Compared to his teacher Plato, Aristotle proceeded to a more serious investigation of aesthetic phenomena so as to develop by scientific analysis certain principles of beauty and art. In his treatises on poetry and rhetoric he gives us, along with a theory of these arts, certain general principles of beauty; and scattered among his other writings we find many valuable suggestions on the same subject. He seeks (in the Metaphysics) to distinguish the good and the beautiful by saying that the former is always in action (`en praxei) whereas the latter may exist in motionless things as well (`en akinetois.) At the same time he had as a Greek to allow that though essentially different things the good might under certain conditions be called beautiful. He further distinguished the beautiful from the fit, and in a passage of the Politics set beauty above the useful and necessary. He helped to determine another characteristic of the beautiful, the absence of all lust or desire in the pleasure it bestows. The universal elements of beauty, again, Aristotle finds (in the Metaphysics) to be order (taxis), symmetry and definiteness or determinateness (to orismenon). In the Poetics he adds another essential, namely, a certain magnitude; it being desirable for a synoptic view of the whole that the object should not be too large, while clearness of perception requires that it should not be too small.
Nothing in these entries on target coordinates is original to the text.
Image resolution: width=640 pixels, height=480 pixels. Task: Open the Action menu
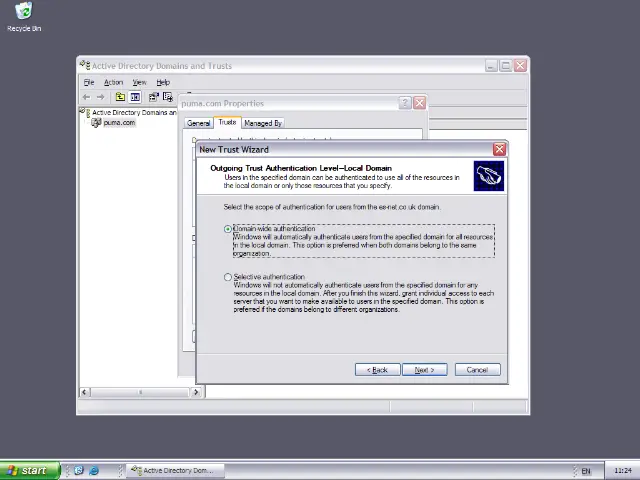[x=113, y=82]
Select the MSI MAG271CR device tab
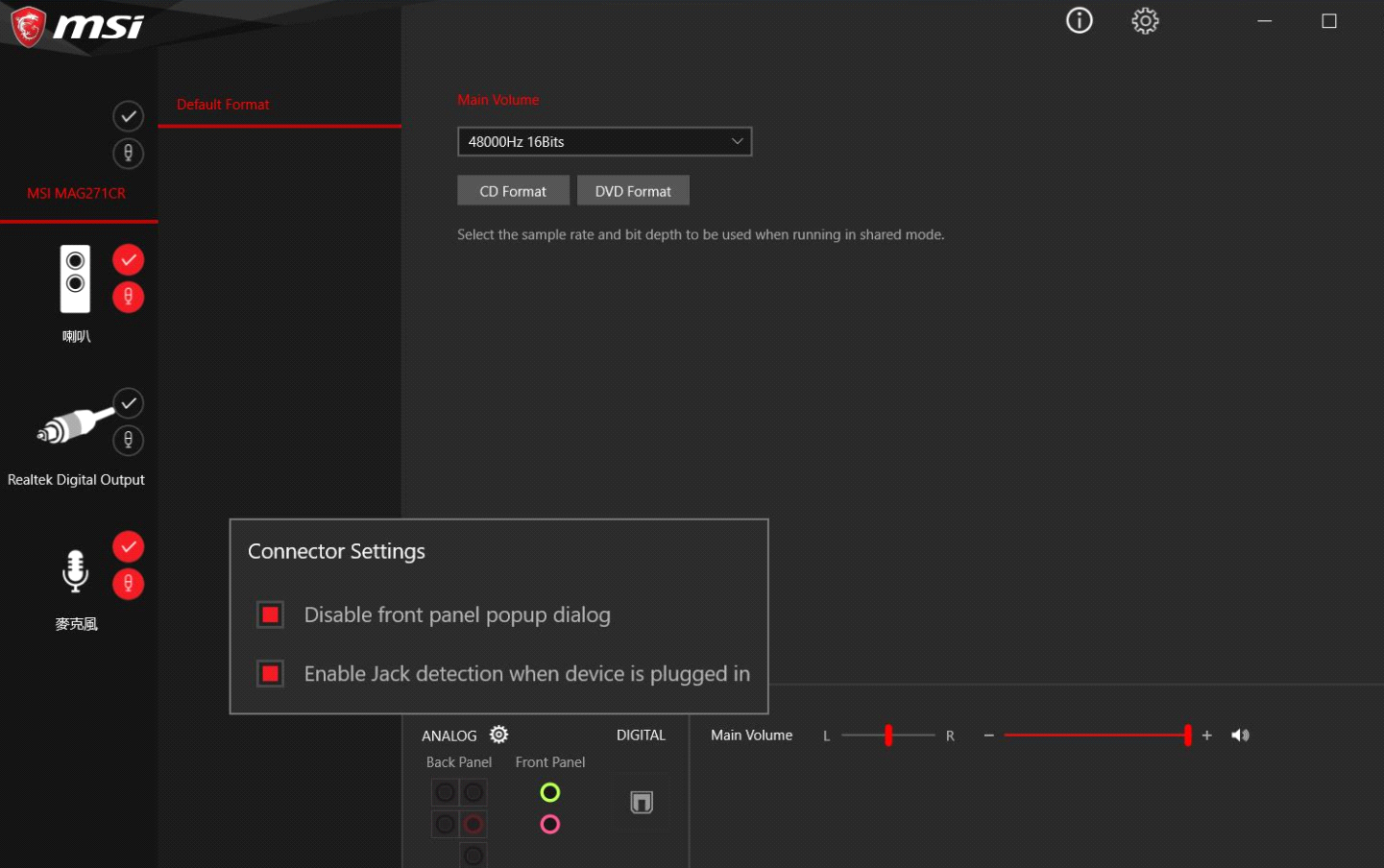 pos(76,193)
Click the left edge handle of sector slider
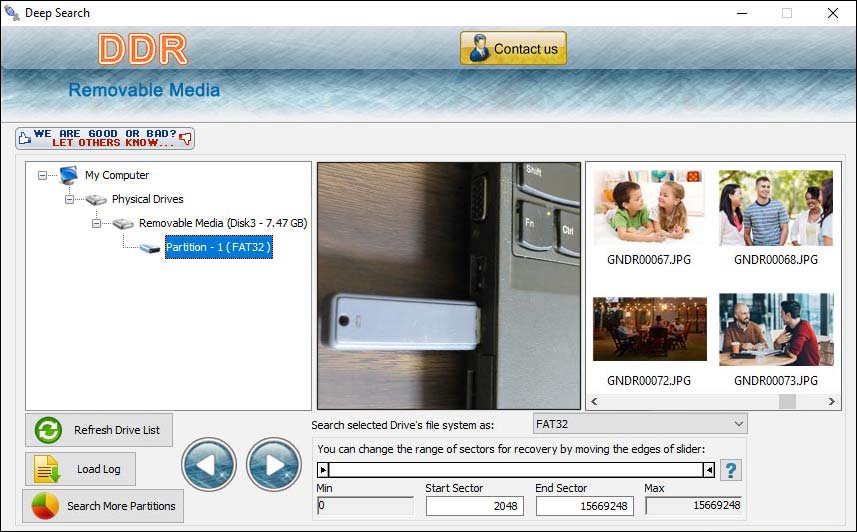 323,470
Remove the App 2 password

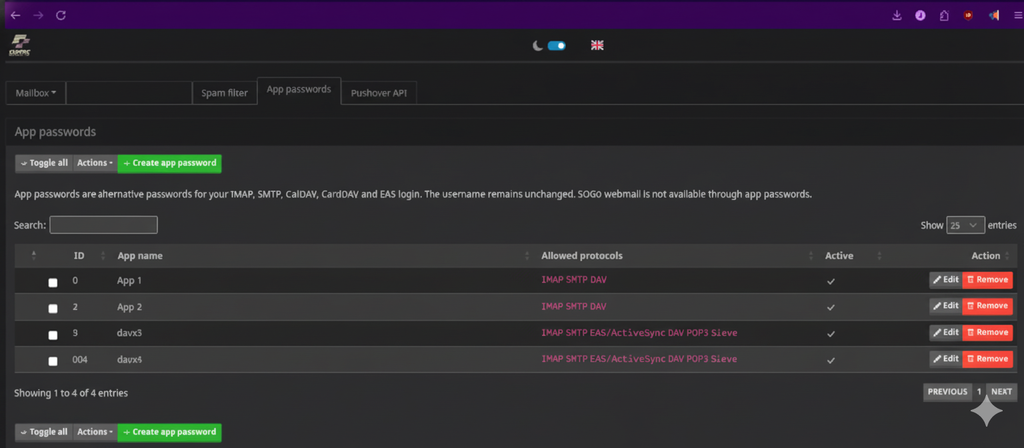(x=988, y=306)
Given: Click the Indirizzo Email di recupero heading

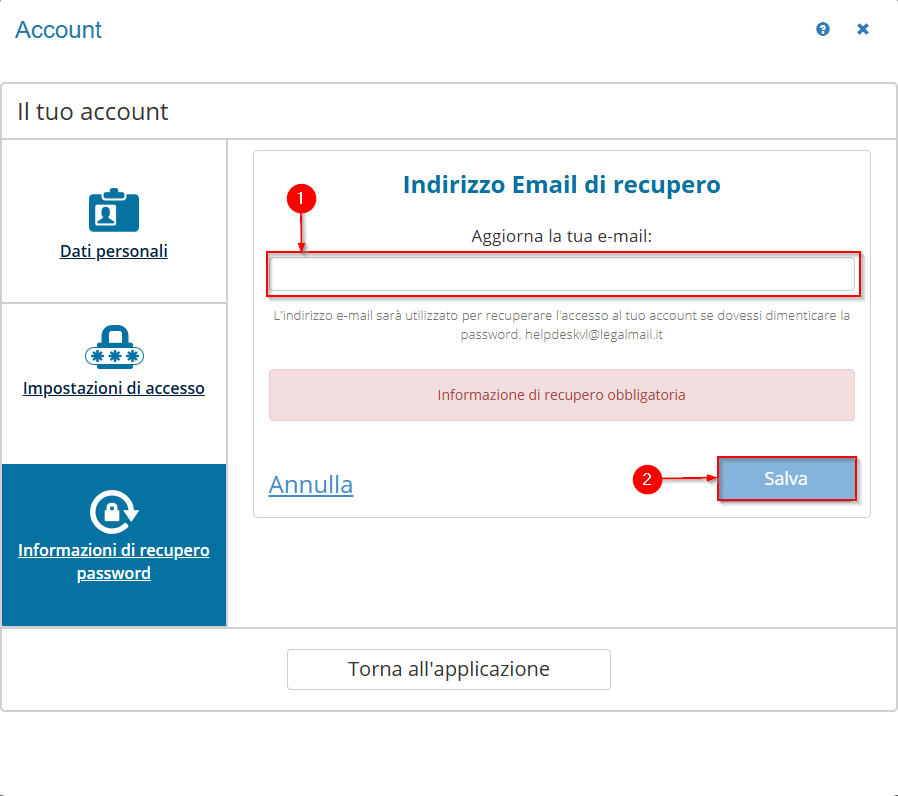Looking at the screenshot, I should (x=561, y=185).
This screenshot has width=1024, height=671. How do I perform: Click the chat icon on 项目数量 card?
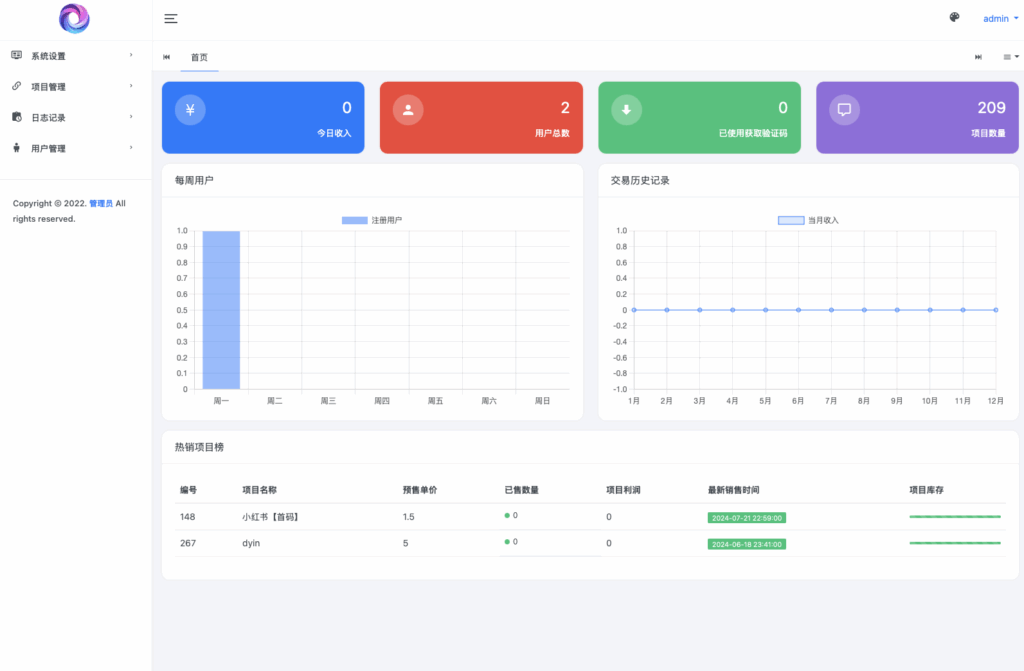click(x=844, y=110)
Aristotle's views on art are an immense advance on those of Plato. He distinctly recognized (in the Politics and elsewhere) that its aim is immediate pleasure, as distinct from utility, which is the end of the mechanical arts. He took a higher view of artistic imitation than Plato, holding that so far from being an unworthy trick, it implied knowledge and discovery, that its objects not only comprised particular things which happen to exist, but contemplated what is probable and what necessarily exists. The celebrated passage in the Poetics, where he declares poetry to be more philosophical and serious a matter (spoudaiteron) than philosophy, brings out the advance of Aristotle on his predecessor. He gives us no complete classification of the fine arts, and it is doubtful how far his principles, e.g. his celebrated idea of a purification of the passions by tragedy, are to be taken as applicable to other than the poetic art.